My mom was Joy to her mother, for a period of time anyway. Perhaps that’s what joy is; a small glimpse of what might be, a flash of sunlight, something to squint into and smile over so we can continue to look for a more lasting happiness based on a mutually assured place in the sunshine of our thoughts. My mother Joy rarely shared the temperament her name suggests. Joyous she was not. She despised her own mother and barely got along with her own daughter. As a teenager I would ponder that name and wonder what the opposite might be, because surely that would be a better moniker for my mom’s contrarian spirit.

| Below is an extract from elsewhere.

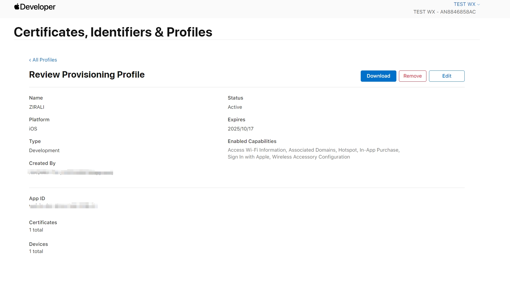Click the expiry date 2025/10/17

point(240,129)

If joy is a notch above happiness then it stands to reason that it is hard to come by. A good mood does not come naturally to most people. I’d like to discover the country where it is common currency. To smile or not to smile; that should have been the Shakespearean question. For it is nobler to soldier-on than to reveal the general humdrum nature of one’s existence. There is a fellow named Gurdeep Pandher who posts regularly on social media encouraging the pursuit of Joy, Hope and Positivity. Along with this wonderful message he dances bhangra which, when joining in, somehow allows the oxygen to blend with the optimism in the bloodstream to metaphorically warm the chambers of even the Scroogiest heart.

I wake to feelings of joy each morning, even if I am kidding myself a little. The euphoria sputters and falls quickly to happy, then with a small breath in I am content, and before touching down on the floor with my cold feet I am convinced I am satisfied. If it is Christmas time I will hum ‘Joy to the World’ as I am shaving. My intention is to make a joyful noise unto the world, even if it sounds like I’m trying too hard. At other times of the year I might think thoughts of tulips, summer picnics, or an autumn romance just to keep embers of hope alive. I believe hope, joy, and faith all come as a combo from some spiritual warehouse but usually something goes wrong with my order and when I open the shipping container a part is missing.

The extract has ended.